The Melbourne plasma products and drug development company's shares were trading around $37, giving a market capitalisation of $5.9 billion compared to a market cap of more than $8 billion when the stock peaked at $52 in January.
But the shares were up compared to earlier in the week when the stock slumped to $35.45 - its lowest point in a year.
Analysts said the slide was partly a result of general negative sentiment in the health and biotech index.
They said it had probably also been influenced by a softening in the price of intravenous immunoglobulin (IVIG) caused by a drop in demand.
Almost two years ago, CSL predicted it would become one of the world's major producers of IVIG when it bought Swiss plasma manufacturer ZLB for an initial payment of $890 million.
Deutsche Bank analyst Kiara Bechta-Metti said there had been some speculation in the market that the bioplasma side of CSL's business had been affected by IVIG pricing.
"If you didn't like the stock, you'd say that negative pricing pressure and decreased demand are going to see the IVIG market slow," Bechta-Metti said.
"How we looked at it is if you look over the past year, September 11 had a negative impact on pricing of the product and demand in the product, but we are starting to see that change.
"Only a select number of indications are being treated with the product and there are a significant number of other indications that don't get treated with it because historically there was not enough of it to go around.
"In the long term, if this were an issue to continue, we'd have to say that these new indications would start to take up some of the excess supply."
She said Deutsche Bank didn't believe anything fundamental had changed and had retained its "buy" recommendation on the basis of some "very strong growth opportunities in the stock".
Tolhurst Noall analyst George Semerdjian said CSL had suffered harsh treatment at the hands of investors.
Semerdjian cited two key reasons for investors dropping the stock.
One was CSL's high price earnings ratio and fears it allowed no room in the share price for error, and the other a blow-out in working capital financing relating to its purchase of the Nabi antibody collection business in the United States last year.
Semerdjian agreed that concern had also been triggered by the recent surge in supply of plasma and the impact on the price of the product.
Nonetheless, the analyst also maintained a "buy" recommendation on the stock.
"We're just confident in the future direction of the company, we have a very good understanding of the company's position in the key IVIG market in the US and we are quite confident it will continue to live a solid growth," he said.

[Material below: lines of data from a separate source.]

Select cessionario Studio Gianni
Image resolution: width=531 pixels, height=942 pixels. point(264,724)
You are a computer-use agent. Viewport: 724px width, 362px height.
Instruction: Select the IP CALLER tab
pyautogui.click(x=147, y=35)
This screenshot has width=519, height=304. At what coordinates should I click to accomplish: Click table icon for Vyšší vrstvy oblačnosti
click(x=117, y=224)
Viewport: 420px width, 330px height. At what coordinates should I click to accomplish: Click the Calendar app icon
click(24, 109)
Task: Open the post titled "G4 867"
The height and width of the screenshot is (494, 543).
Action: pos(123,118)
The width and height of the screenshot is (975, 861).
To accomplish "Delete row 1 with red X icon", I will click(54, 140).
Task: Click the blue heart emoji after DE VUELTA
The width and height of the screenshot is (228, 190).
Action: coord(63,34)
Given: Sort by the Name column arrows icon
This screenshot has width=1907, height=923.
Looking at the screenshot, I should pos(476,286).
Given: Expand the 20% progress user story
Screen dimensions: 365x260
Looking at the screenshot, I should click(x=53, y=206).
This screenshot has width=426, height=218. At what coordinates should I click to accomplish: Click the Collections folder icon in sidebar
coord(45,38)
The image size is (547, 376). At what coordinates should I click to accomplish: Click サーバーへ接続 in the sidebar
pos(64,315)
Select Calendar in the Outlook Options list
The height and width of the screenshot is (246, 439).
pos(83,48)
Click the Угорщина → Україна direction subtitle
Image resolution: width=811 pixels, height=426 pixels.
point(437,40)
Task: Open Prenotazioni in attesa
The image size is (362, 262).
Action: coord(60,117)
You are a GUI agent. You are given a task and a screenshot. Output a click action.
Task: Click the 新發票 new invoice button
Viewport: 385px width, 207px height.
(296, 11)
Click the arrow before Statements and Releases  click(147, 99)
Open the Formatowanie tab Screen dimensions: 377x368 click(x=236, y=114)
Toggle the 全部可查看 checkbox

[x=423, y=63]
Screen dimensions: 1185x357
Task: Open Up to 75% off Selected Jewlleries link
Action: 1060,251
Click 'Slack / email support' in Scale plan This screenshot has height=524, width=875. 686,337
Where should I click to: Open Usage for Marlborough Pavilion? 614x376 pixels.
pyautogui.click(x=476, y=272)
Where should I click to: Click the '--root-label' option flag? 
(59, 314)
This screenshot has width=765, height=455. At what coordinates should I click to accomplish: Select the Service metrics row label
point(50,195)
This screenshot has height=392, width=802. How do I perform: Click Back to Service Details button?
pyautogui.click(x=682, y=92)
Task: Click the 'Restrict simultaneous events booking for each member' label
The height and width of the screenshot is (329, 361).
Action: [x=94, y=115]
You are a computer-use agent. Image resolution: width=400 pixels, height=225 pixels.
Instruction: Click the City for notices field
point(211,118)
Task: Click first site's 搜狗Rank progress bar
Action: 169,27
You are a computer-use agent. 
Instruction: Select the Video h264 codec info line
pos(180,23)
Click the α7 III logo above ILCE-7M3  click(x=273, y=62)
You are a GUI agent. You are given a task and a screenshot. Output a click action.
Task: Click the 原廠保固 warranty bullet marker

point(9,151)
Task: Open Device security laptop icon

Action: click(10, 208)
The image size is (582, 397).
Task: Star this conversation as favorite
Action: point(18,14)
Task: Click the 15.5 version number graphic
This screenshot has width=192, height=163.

"In my opinion it is nothing more than a short term aberration for the company."
Assirt Equities Research analyst Chris Kallos said his organisation also gave CSL a "buy" recommendation, adding his belief that the stock was currently undervalued.
"There's nothing fundamental out there that would cause us to change our view on the stock," Kallos said. "It is a case of negative sentiment washing through the whole sector combined with increased scrutiny of high PE stocks."